* Stored rows *
*****
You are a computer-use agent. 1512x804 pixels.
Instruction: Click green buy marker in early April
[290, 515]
*****
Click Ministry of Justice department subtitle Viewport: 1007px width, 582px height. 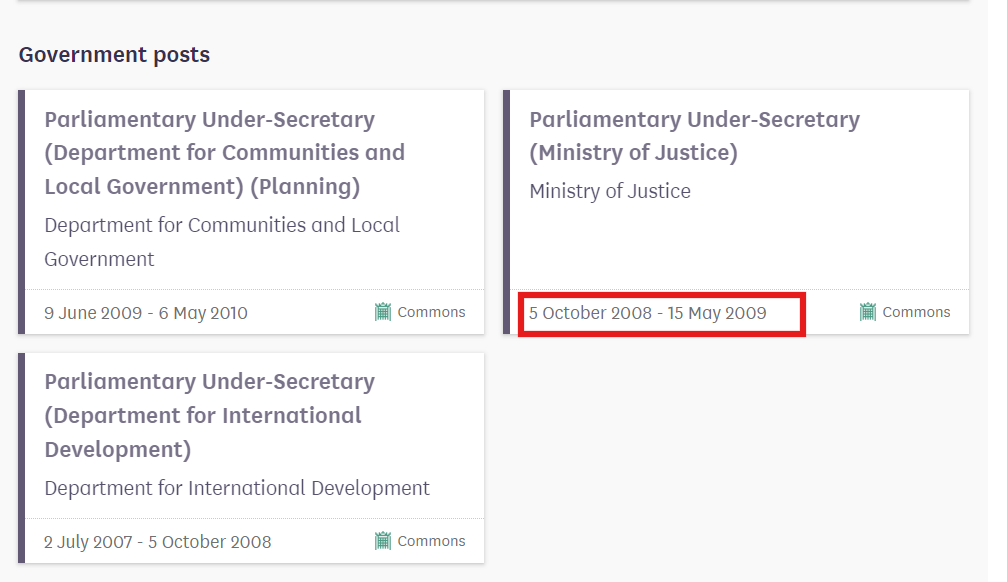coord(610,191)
*****
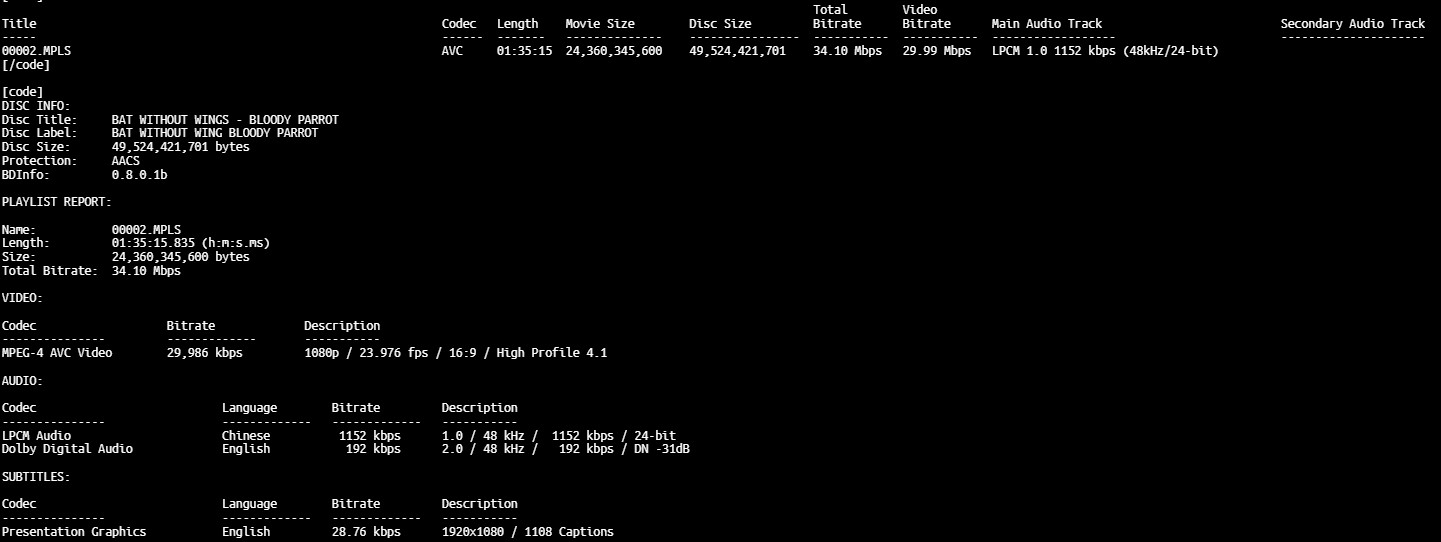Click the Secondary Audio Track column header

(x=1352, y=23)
*****
* Aim *
Starting at the line containing "Click the Secondary Audio Track column header" and ending at the line containing "(x=1352, y=23)", rewrite the items with "Secondary" changed to "Primary" and all else unchanged. Omit the pictures from the answer.

* Exercise answer *
Click the Primary Audio Track column header

(x=1352, y=23)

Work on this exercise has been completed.